オオナカ マサユキ   OHNAKA MASAYUKI
  大中 誠之
   所属   関西医科大学  眼科学講座
   職種   講師
論文種別 原著(症例報告除く)
言語種別 英語
査読の有無 査読あり
表題 Long-term suppression of ocular neovascularization by intraocular injection of biodegradable polymeric particles containing a serpin-derived peptide.
掲載誌名 正式名:Biomaterials
ISSNコード:01429612
巻・号・頁 34(30),pp.7544-7551
著者・共著者 Ron B. Shmueli, Masayuki Ohnaka, Akiko Miki, Niranjan B. Pandey,Raquel Lima e Silva, Jacob E. Koskimaki, Jayoung Kim, Aleksander S. Popel, Peter A. Campochiaro, Jordan J. Green
担当区分 筆頭著者
発行年月 2013/07
概要 Aberrant angiogenesis can cause or contribute to a number of diseases such as neovascular age-related macular degeneration (NVAMD). While current NVAMD treatments target angiogenesis, these treatments are not effective for all patients and also require frequent intravitreal injections. New agents and delivery systems to treat NVAMD could be beneficial to many patients. We have recently developed a serpin-derived peptide as an anti-angiogenic agent. Here, this peptide is investigated for activity in human retinal endothelial cells in vitro and for reducing angiogenesis in a laser-induced choroidal neovascularization mouse model of NVAMD in vivo.
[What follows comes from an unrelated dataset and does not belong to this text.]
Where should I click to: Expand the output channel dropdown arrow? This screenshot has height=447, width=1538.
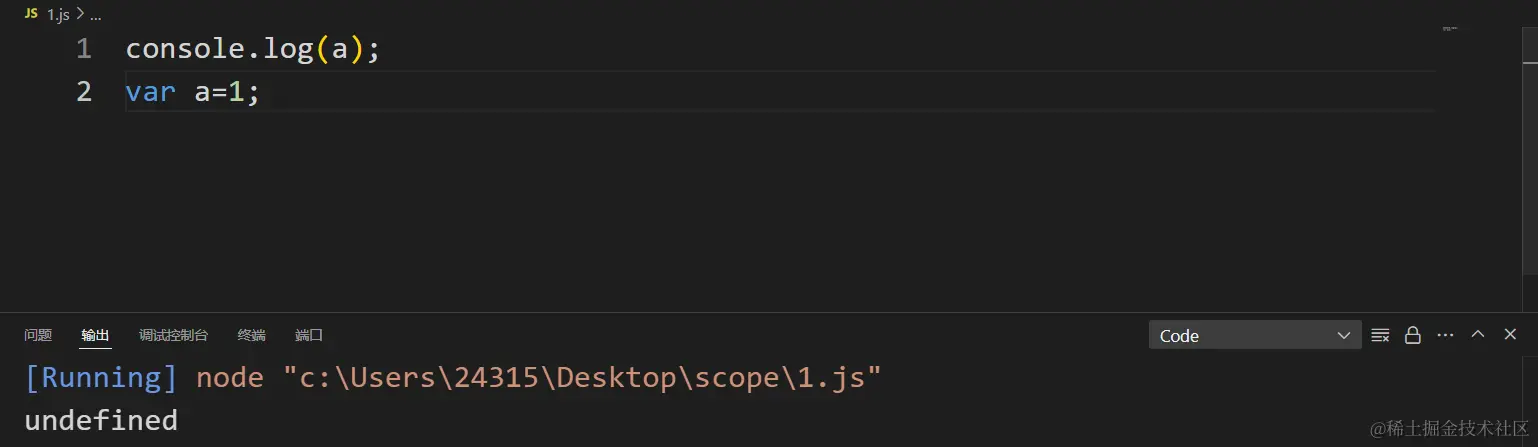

While frequent intravitreal injections can be tolerated clinically, reducing the number of injections can improve patient compliance, safety, and outcomes. To achieve this goal, and to maximize the in vivo activity of injected peptide, we have developed biodegradable polymers and controlled release particle formulations to extend anti-angiogenic therapy. To create these devices, the anionic peptides are first self-assembled into nanoparticles using a biodegradable cationic polymer and then as a second step, these nanoparticles are encapsulated into biodegradable poly(lactic-co-glycolic acid) (PLGA) microparticles. In situ, these particles show approximately zero-order, linear release of the anionic peptide over 200 days. These particles are made of safe, hydrolytically degradable polymers and have low endotoxin. Long-term in vivo experiments in the laser induced neovascularization model for NVAMD show that these peptide-releasing particles decrease angiogenesis for at least fourteen weeks in vivo following a single particle dose and therefore are a promising treatment strategy for NVAMD.